* WHAT IS NEEDED
No line before the one containing "The width and height of the screenshot is (507, 297)." should appear; that line and all lines after it, through the end of the data, are to be set down exactly.

* EXTRACTED RECORDS
┏━━
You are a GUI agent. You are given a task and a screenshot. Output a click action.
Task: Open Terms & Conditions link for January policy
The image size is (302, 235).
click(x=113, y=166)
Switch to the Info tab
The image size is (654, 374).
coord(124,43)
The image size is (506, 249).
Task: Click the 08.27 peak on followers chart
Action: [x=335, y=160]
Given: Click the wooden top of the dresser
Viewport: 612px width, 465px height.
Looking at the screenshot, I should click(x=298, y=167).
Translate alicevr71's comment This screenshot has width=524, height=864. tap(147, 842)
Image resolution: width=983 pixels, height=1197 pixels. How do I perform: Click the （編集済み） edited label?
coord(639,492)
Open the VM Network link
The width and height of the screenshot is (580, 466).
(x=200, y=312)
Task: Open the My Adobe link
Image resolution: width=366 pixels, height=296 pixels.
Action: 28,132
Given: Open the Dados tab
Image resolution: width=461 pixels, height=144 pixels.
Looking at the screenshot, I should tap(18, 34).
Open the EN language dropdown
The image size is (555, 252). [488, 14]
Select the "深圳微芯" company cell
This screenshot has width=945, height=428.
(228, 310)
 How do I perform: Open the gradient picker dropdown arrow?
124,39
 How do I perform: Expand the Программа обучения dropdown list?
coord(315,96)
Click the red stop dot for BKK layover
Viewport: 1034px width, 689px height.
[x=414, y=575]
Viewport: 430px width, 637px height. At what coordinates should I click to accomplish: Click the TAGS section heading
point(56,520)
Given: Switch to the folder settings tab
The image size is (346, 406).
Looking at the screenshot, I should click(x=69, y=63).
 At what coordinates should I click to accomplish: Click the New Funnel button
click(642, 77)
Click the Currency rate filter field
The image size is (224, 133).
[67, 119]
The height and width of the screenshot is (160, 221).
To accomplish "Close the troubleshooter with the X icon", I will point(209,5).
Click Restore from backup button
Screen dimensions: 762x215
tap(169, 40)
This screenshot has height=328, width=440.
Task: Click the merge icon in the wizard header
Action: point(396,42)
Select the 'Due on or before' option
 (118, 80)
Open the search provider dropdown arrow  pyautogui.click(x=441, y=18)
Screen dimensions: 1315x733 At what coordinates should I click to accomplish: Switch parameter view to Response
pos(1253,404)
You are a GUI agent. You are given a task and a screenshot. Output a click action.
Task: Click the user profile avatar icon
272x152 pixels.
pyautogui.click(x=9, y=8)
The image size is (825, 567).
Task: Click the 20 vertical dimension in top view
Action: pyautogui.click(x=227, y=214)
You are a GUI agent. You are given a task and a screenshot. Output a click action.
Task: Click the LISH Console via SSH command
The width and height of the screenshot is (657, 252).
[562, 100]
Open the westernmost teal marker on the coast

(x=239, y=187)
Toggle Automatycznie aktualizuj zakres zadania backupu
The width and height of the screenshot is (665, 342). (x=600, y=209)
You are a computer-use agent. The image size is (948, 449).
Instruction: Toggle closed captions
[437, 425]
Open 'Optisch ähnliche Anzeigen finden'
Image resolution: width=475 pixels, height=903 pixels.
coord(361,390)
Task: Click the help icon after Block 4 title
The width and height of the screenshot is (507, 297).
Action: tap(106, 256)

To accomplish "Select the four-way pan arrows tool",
┗━━
* SOLUTION FOR THIS PROBLEM
The width and height of the screenshot is (507, 297).
Action: tap(106, 256)

To accomplish "Select the four-way pan arrows tool",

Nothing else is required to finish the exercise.